PROBLEMS TO SOLVE –
• 1. Name every place mentioned in the interview.
• 2. Duplicate the interview's wording from "KN: I just want" up to and including "fully professional artist?".

PASSAGE SHOWN –
####################
RS: Why did you leave?
KN: I never left on purpose, but I’m glad I left when I did. I just kind of moved around, and New York was the place I left my stuff. And now I’m thirty-nine and I don’t know if I want to move again. I always thought I’d wind up in Brussels. I love it there.
RS: Why do you have a studio if you don’t use it?
KN: I only got this studio a year and a half ago. It’s my first real studio since art school. It’s a big deal. I just needed my own room, to think about things, to rejuvenate. This morning I just made a playlist of songs I loved from 1994. And it doesn’t feel unhealthy doing that. It feels good. I always listen to songs over and over again, and those are the songs on the list: Mazzy Star, Jane’s Addiction, Cowboy Junkies, songs from the Singles soundtrack [1992], the Empire Records soundtrack [1995]. Music meant and means a lot to me.
RS: Are you nostalgic?
KN: I wish I looked back more. My work requires a lot of first, quick responses. Working with clay is like that. So making this mixtape is way to balance that out.
RS: When you said you wanted to balance out your lifestyle, what do you mean?
KN: I just want to get better at lifestyle. Artists have a lot of agency. I can say what I need. I need time to think. I recently pushed off some shows to help myself, but it’s hard, because if you’re not showing, you’re not making money. It’s emotionally confusing.
RS: Are you a fully professional artist?
KN: Yeah. But I was getting my doctorate in art for a while and living off of the scholarship that came with that. I don’t sell a lot of work. But what else am I gonna do? I travel too much to get a job. I have cheap rent. I don’t spend a lot. I’m a tax-payer in the US but [legally] I’m a “nonresident,” and I’m also a “nonresident” in New Zealand. So I’m a nonresident everywhere! So I find it hard to get grants. It doesn’t matter, though. I cherish making art. I’m flabbergasted that I get to do what I’m doing. But this doesn’t mean I’m living it up. I find it tough to pay for yoga classes, but I’m not going hungry. I was swimming all summer because the pool was free. I picked up ten cents on the ground yesterday and that was all I made this month. I mean, when do we get to calm down, relax and pat ourselves on the back?
RS: Are you suspicious of art at all?
KN: I’m not sure when art is about thinking and when it’s about feeling. I think through doing things. It’s funny, I like Patti Smith but I don’t want to watch a documentary on her. I’m hesitant to learn more. I’m the same with process. I try to come at materials blindly, like glass and clay. I give myself permission to go into a glass studio and know nothing. I can just play around with glass frit and make choices.
RS: Artmaking is basically decision-making.
KN: I really don’t like looking at work when I feel like the artist hasn’t made a decision. I can see when they didn’t know what was going on. They felt overwhelmed making it. I like specific work. Sometimes people can’t make their minds up. They find everything appealing.
####################
DATA EXTRACT –
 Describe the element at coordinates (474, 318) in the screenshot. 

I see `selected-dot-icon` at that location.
####################
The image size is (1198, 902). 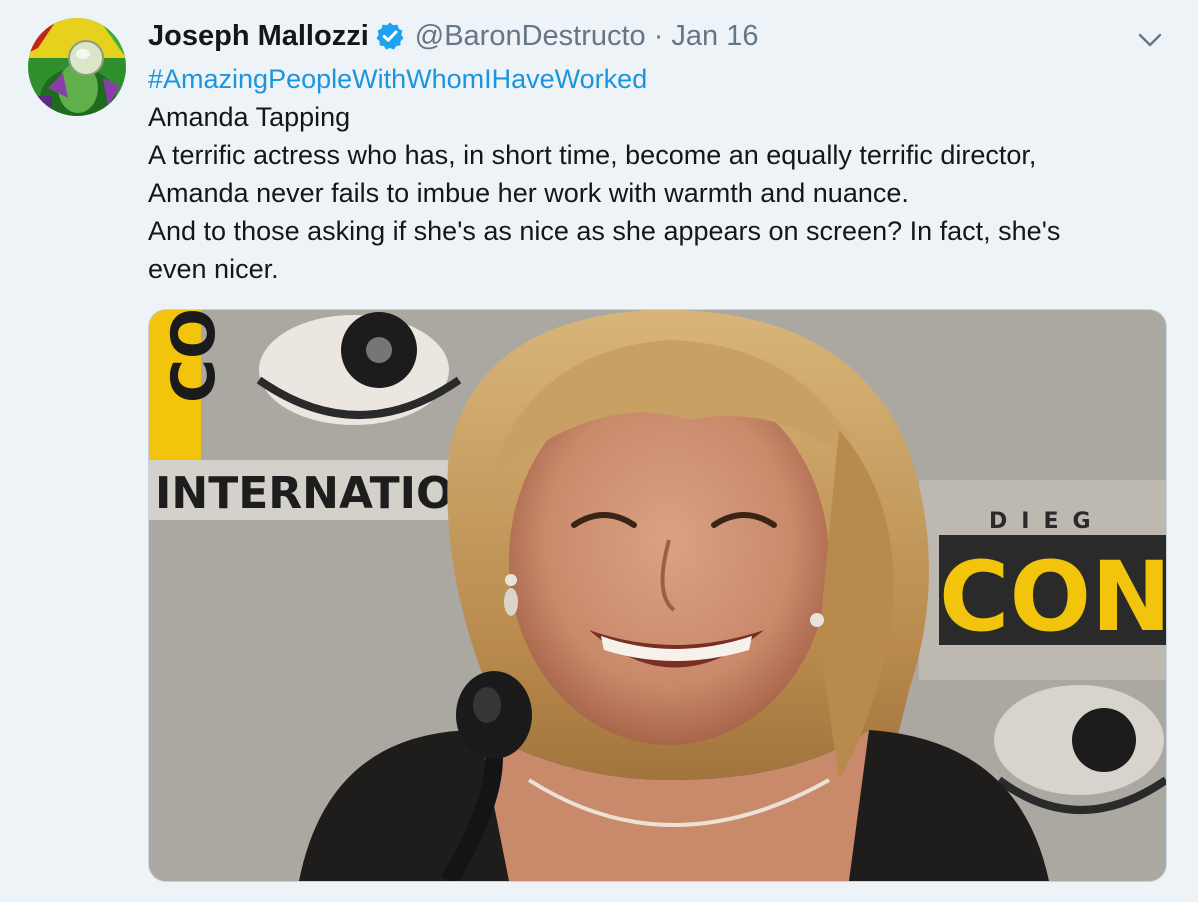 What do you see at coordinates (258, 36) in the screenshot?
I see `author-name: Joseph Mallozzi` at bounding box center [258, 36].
####################
EXERCISE ANSWERS –
• 1. New York, Brussels, the US, New Zealand

• 2.
KN: I just want to get better at lifestyle. Artists have a lot of agency. I can say what I need. I need time to think. I recently pushed off some shows to help myself, but it’s hard, because if you’re not showing, you’re not making money. It’s emotionally confusing.
RS: Are you a fully professional artist?